Bir erkeğe daha önce hiç böyle hissetmemişti. Özgür ile önceden yaşadığı şey garipti ama sadece cinsellik üzerine kurulmuştu. Bu yüzden kendisini sorgulamıyordu, bir delik bulmuştu ve sikiyordu işte.

Ama daha sonra onun mis gibi temiz kokusuna, mavi gözlerine, her şeyine tutulmuştu. Yüzü sanki en yetenekli ressamların elinden çıkmış gibiydi. Kirli sakalı, güzel burnu, kimse de görmediği güzel dudaklar... Bazen Özgür'ün insan olamadığını düşünüyordu. Öyle bir güzellik olamazdı çünkü.

Aydın yeniden düşününce gözleri hafifçe doldu, çok özlemişti. Kokusunu içine çekip dudaklarını her zaman vanilya gibi kokan ya da ona öyle gelen dudaklara bastırıp deli gibi öpmek istiyordu kokusunu içine çeke çeke.

"Çok seviyorum ulan..." dedi çatallaşmış sesiyle. Daha sonra başkalarının yanında ağlamamak için dilini dişlerinin üzerinde gezdirip derin bir nefes alıp sırtını dikleştirdi. Rakıdan bir yudum daha alıp masaya bırakırken zil çaldı.

"Aha geldiler galiba. Abi gidip baksana  keyfin yerine gelsin." dedi Deniz sırıtarak. Aydın ona yan bir bakış attı, ama daha sonra sorgulamadan ayağa kalktı.

Tesbihini sallayarak kapıya doğru gitti. Üzerinde beyaz gömlek ve siyah bir pantolon vardı. Ama gömleği dağılmıştı. Umursamaz bir şekilde kapıyı açtığında kapıda kendine bakan üç çift göz vardı.

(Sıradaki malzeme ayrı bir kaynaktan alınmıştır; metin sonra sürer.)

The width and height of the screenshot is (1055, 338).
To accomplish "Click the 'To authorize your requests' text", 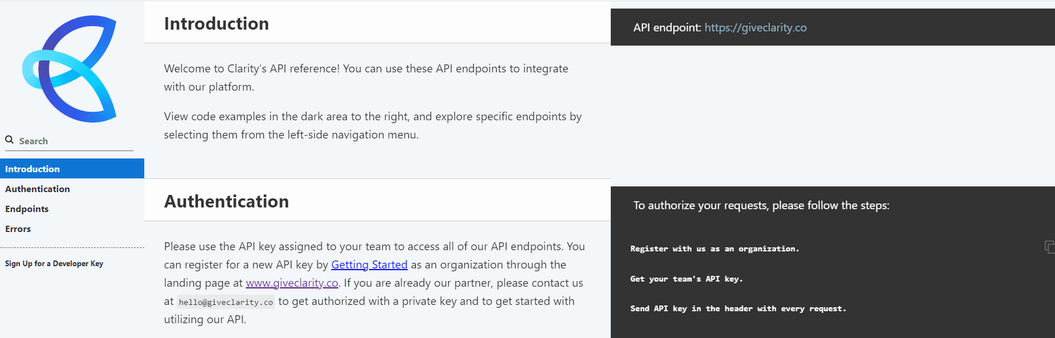I will (761, 205).
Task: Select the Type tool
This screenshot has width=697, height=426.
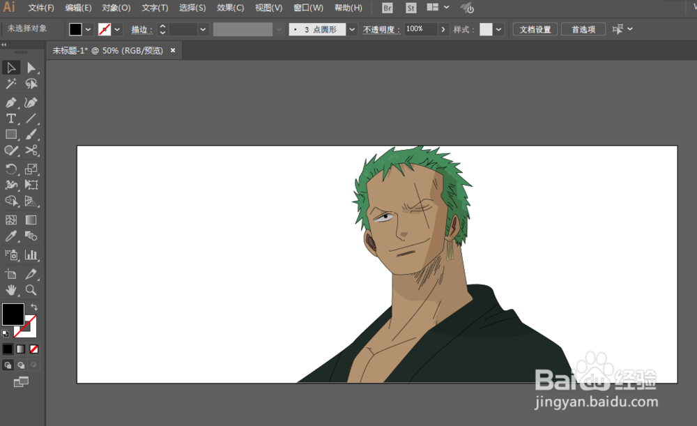Action: (10, 119)
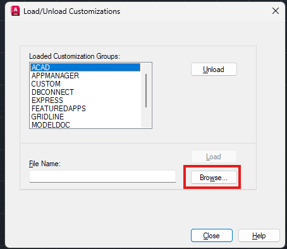The image size is (287, 249).
Task: Click the Load/Unload Customizations title text
Action: click(x=71, y=11)
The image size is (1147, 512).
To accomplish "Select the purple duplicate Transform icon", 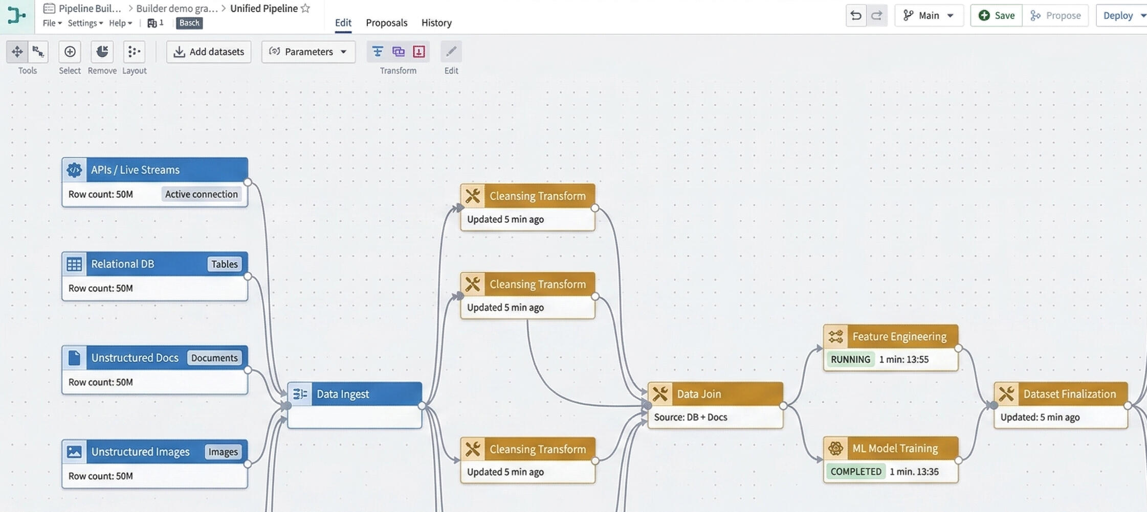I will [x=399, y=51].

"Buyrun bacım?" dedi tesbihini sallayarak. Bir esmer, iki sarışın kız vardı kapının önünde.

"Deniz bizi çağırdı." dedi esmer kız flörtöz bir sesle. Aydın ilk anlamasa da daha sonra gözlerini açıp içinden Deniz'e küfürler etti.

Tam bir adım atıp kızlara bir şey diyecekken karşıda kendisine mavi gözleri karanlıkta parlayan sinirli adamı görmeyi beklemiyordu.